# Average Movecount for Square-1



## Silky (Sep 7, 2020)

A thread to calculate average movecount, per method, for square-1. This should be done in faceturn metric, that is every slice and U or D face turns count as one move ( e.g. (3,0)/ is 2 moves and (3,3)/ is 3 moves ). This should be done separately, with and without CSP ( similar to how ZZ's movecount is calculated with and without ZBLL ). I'm primarily looking to calculate for Vandenbergh, Lin, Yoyleberry, and Skwuction, since SSS1M is very similar to Vandenbergh and Screw is very similar to Lin.


----------



## Silky (Oct 24, 2020)

Just did a few solves and wrote down the movecount.

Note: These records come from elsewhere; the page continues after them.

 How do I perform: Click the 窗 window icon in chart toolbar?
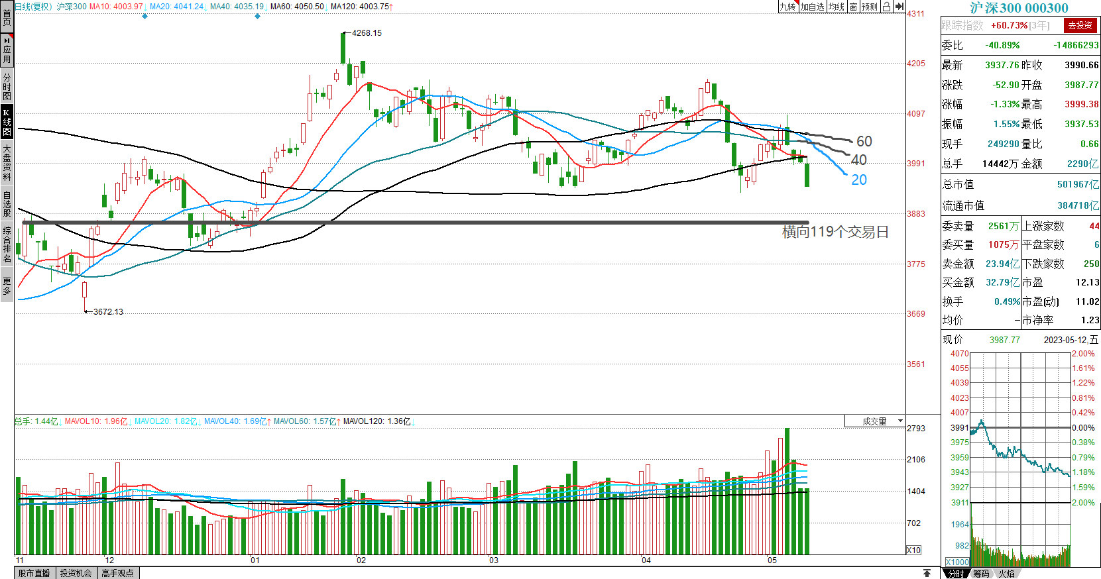tap(853, 7)
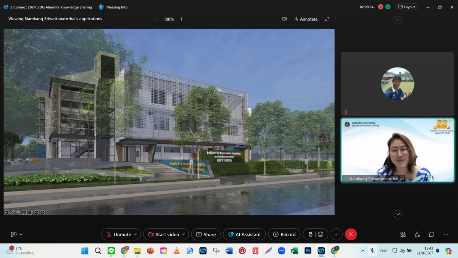Open the Layout menu
458x258 pixels.
pos(406,7)
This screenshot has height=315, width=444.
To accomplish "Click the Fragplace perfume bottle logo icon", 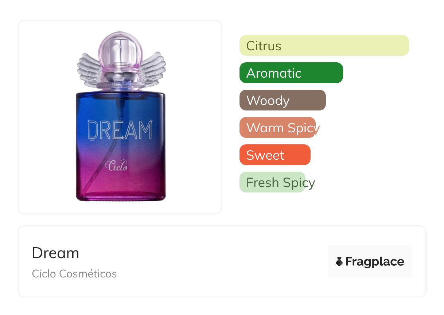I will coord(339,261).
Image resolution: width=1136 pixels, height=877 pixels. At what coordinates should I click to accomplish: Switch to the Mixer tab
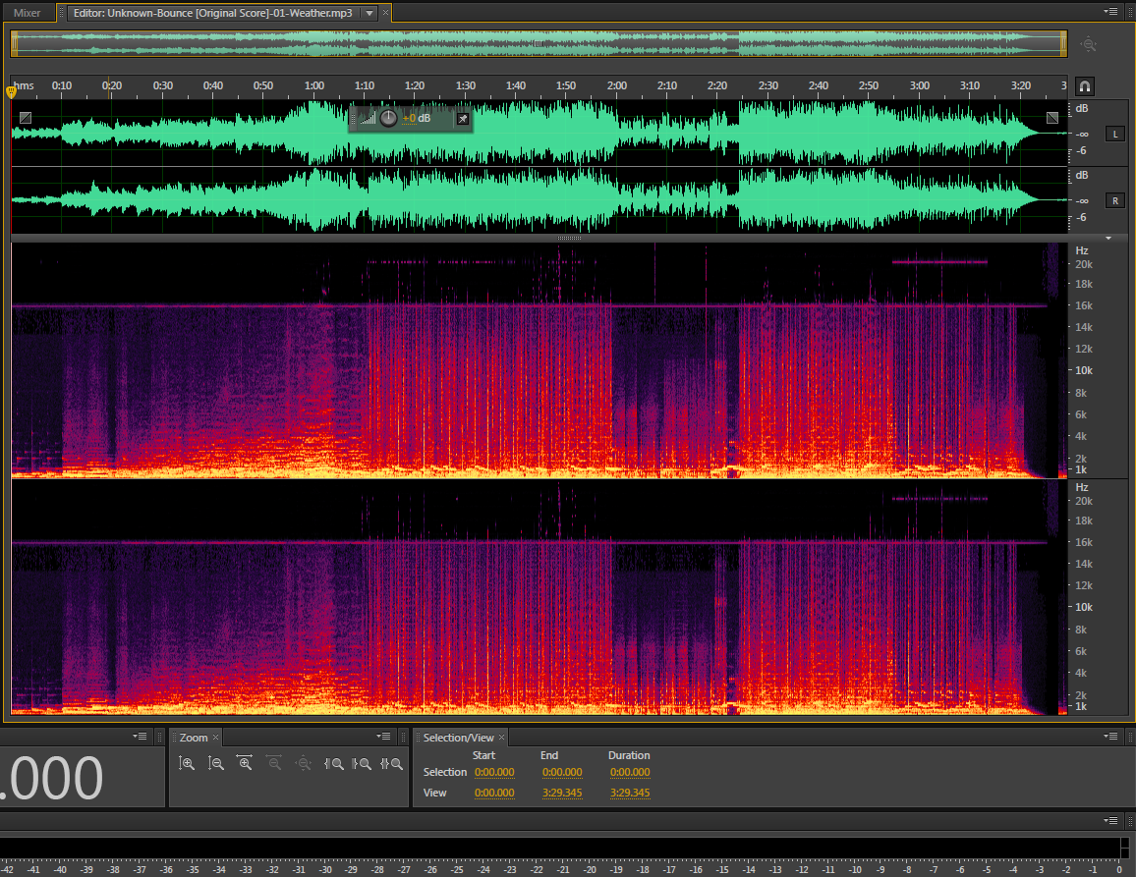pos(27,13)
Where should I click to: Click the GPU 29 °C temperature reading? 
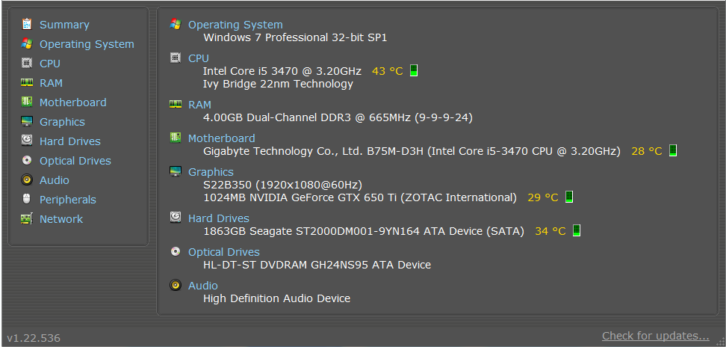(543, 197)
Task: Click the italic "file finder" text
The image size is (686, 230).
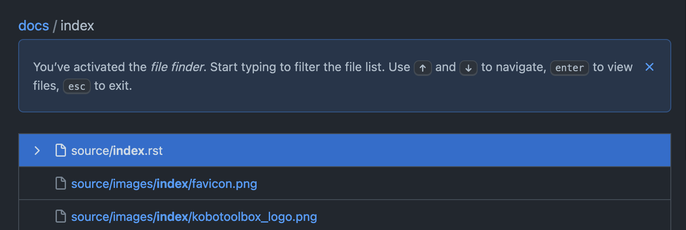Action: pos(177,67)
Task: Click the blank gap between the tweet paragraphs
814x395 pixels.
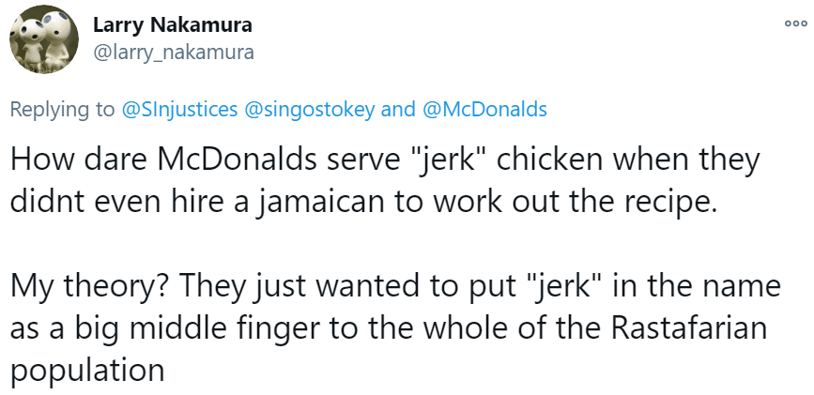Action: pyautogui.click(x=385, y=244)
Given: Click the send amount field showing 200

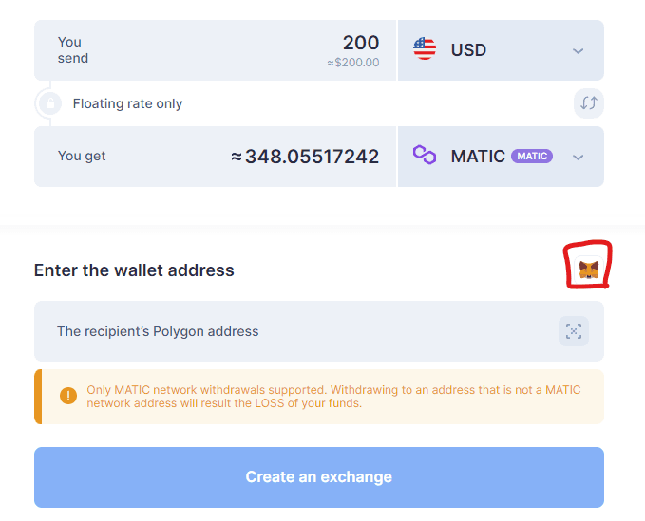Looking at the screenshot, I should pyautogui.click(x=215, y=50).
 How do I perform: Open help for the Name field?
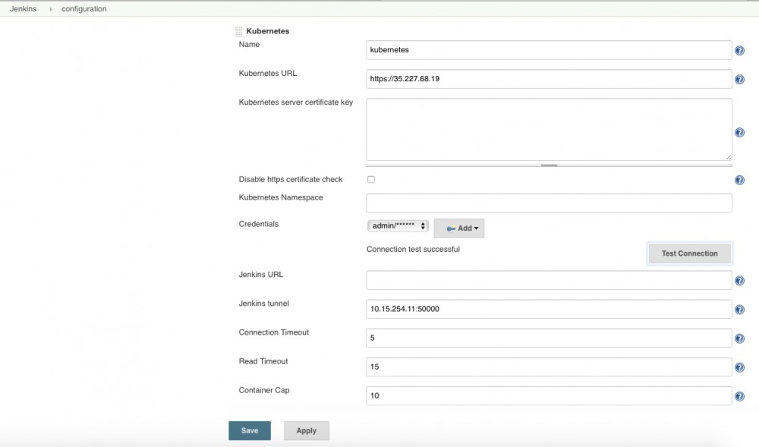coord(739,50)
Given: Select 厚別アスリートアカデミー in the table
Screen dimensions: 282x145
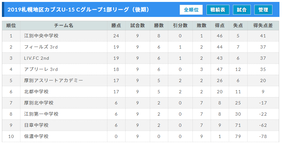Looking at the screenshot, I should tap(54, 80).
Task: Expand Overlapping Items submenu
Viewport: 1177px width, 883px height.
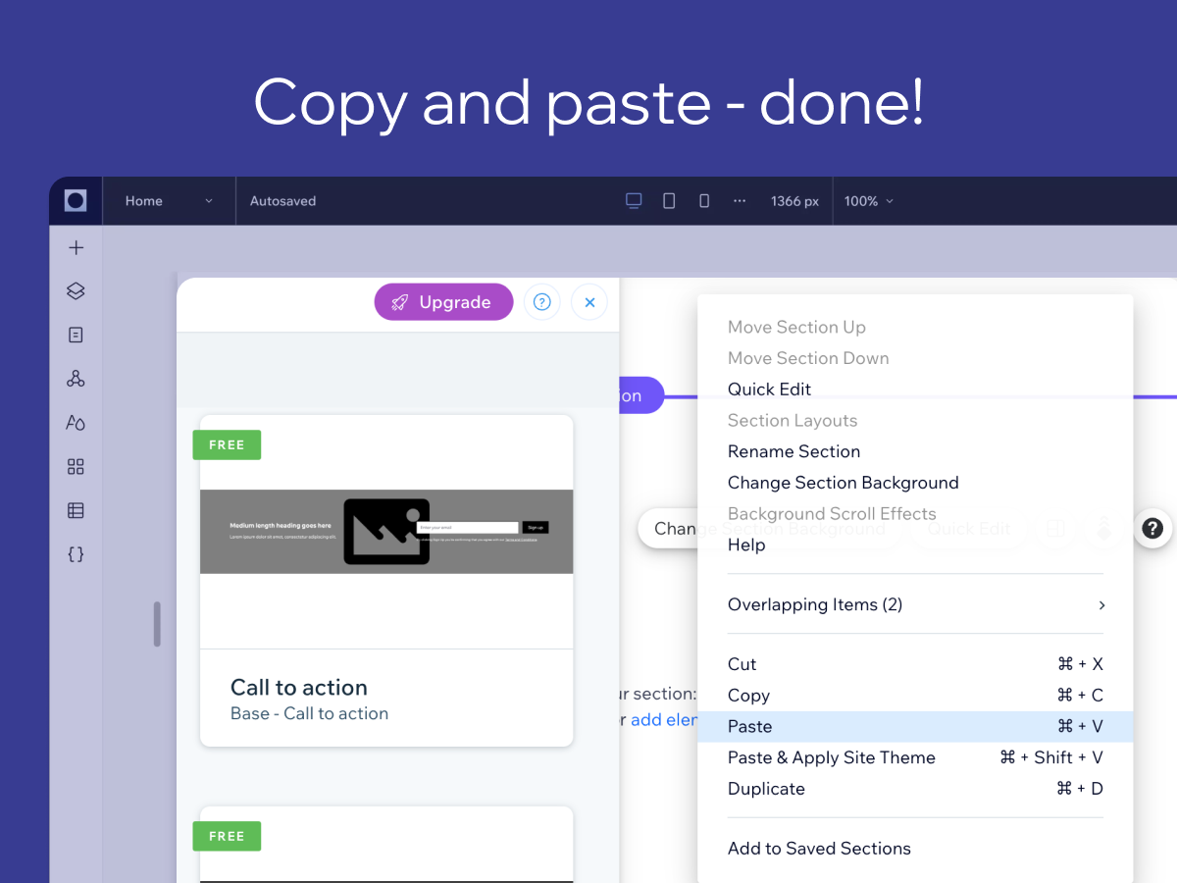Action: click(915, 604)
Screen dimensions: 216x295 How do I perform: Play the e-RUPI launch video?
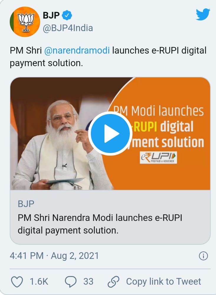[x=110, y=133]
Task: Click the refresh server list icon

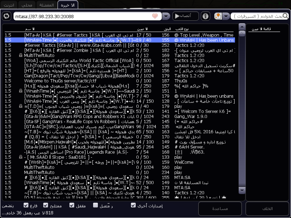Action: (x=6, y=16)
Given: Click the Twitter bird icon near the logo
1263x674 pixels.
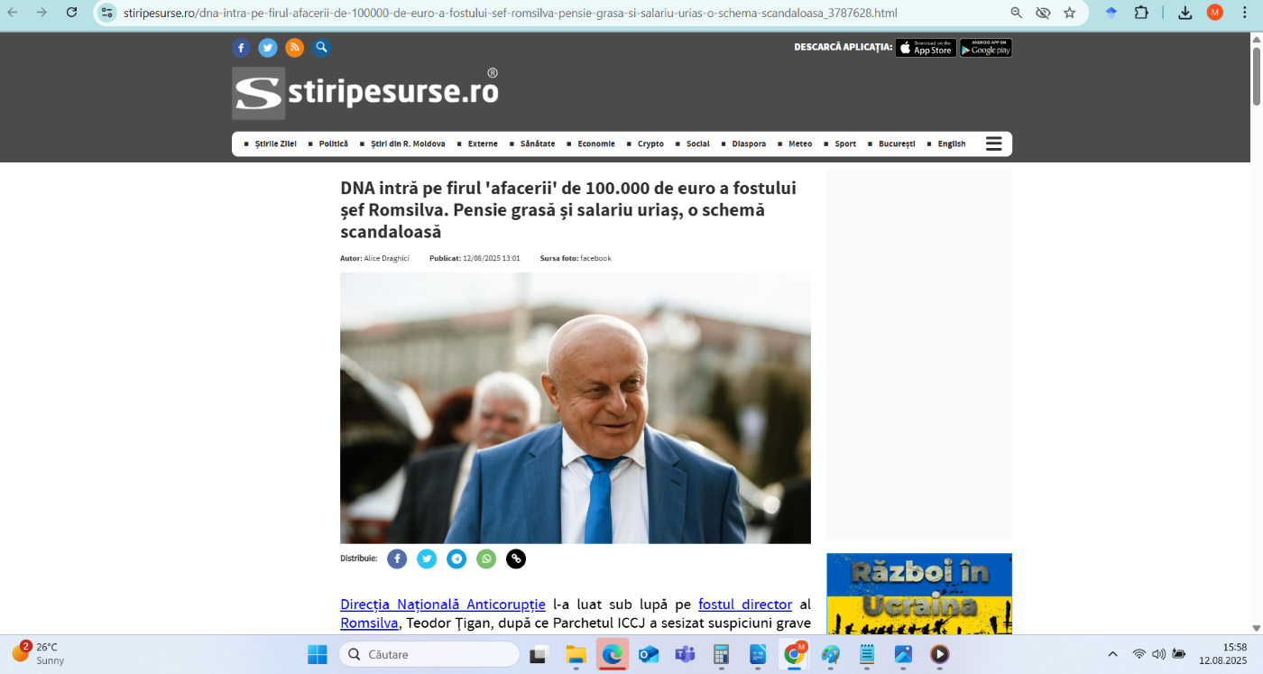Looking at the screenshot, I should 268,48.
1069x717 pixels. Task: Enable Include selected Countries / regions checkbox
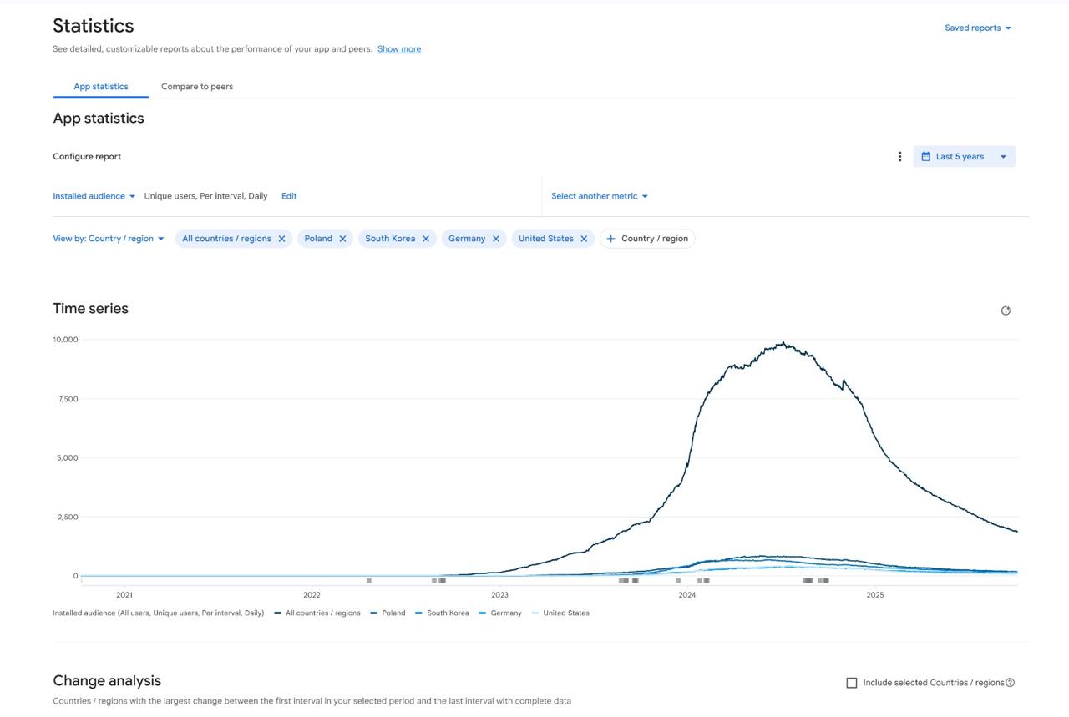pyautogui.click(x=852, y=683)
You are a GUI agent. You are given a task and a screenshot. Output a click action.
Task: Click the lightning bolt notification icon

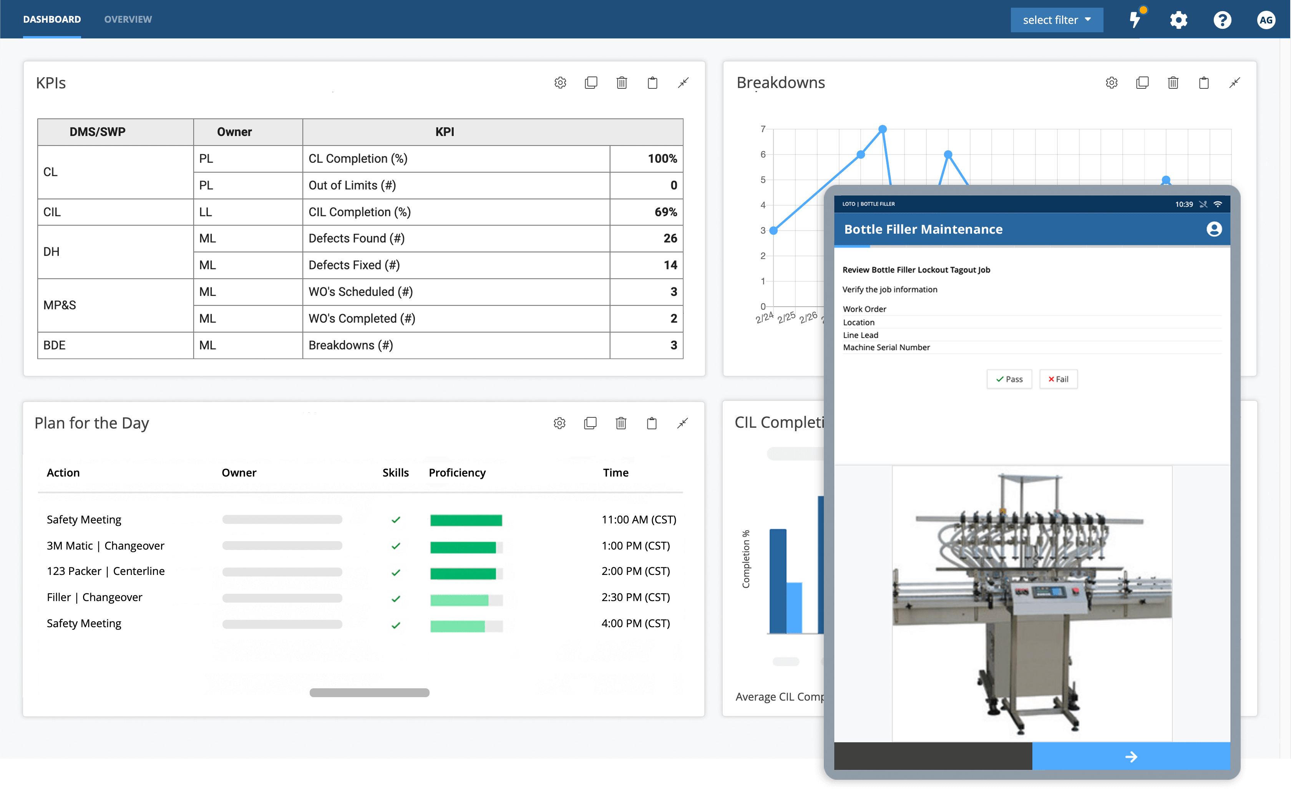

Session 1: Slice Turn Metric with scallop kite intermediate cubeshape
Method: Lin

(1) 26 STM (2) 37 STM (3) 30 STM (4) 32 STM (5) 34 STM (6) 25 STM (7) 39 STM (8) 31 STM
Average => 32 STM

Session 2: Face Turn Metric with scallop kite intermediate cubeshape
Method: Lin

(1) 68 FTM (2) 77 FTM (3) 71 FTM (4) 64 FTM (5) 50 FTM (6) 75 FTM (7) 51 FTM (8) 48 FTM
Average => 63 FTM

I got some lucky scrambles on session 2 so there's a lot more variance in move count. The average is probably closer to 65-68 FTM. These averages weren't speedsolves so they are most likely a bit more efficient than a normal solve but still pretty doable IMO. Will have to do more averages and reconstructions of speedsolves to get a better idea. Also might do some with optimal cubeshape just to see how it comes out.


----------



## Silky (Nov 19, 2020)

A quick update:

I've recently been checking out PLL+1. It seems it makes Lin way more efficient. As long as you use CSP I believe could average in the low 20s (20-22 STM). For only learning 84 algorithms it seems like quite a worthwhile algset to learn ( 21 PLL + 72 PLL+1 ). It's basically 1LLL for Square-1.


----------



## tx789 (Nov 19, 2020)

Using Vandenberg with CSP the max is about this (averages are estimates):

7 slice for CS (average 4-6)
3 for CO (average is a little over 2)
6 for EO ( now this is more of a guess but 4-5 is probably the average)
6 for CP (JJ an NN are 3 and NJ JN are 5, the other two are 6. By a basic calulation that is possibly worng. Average is a. Bit above four.)
No idea about EP. I know it's doable in less than 10.

So solves with the more than 32 slices are bad. Average is around 23?

Honestly a proper run down is better than my guesses.


OBL and PBL change things.
Most of the time OBL would be 4-5 slice with a Max of 6 and PBL has a Max of 10
So with OBL and PBL your solutions should always be sub 21. But that is the max not average.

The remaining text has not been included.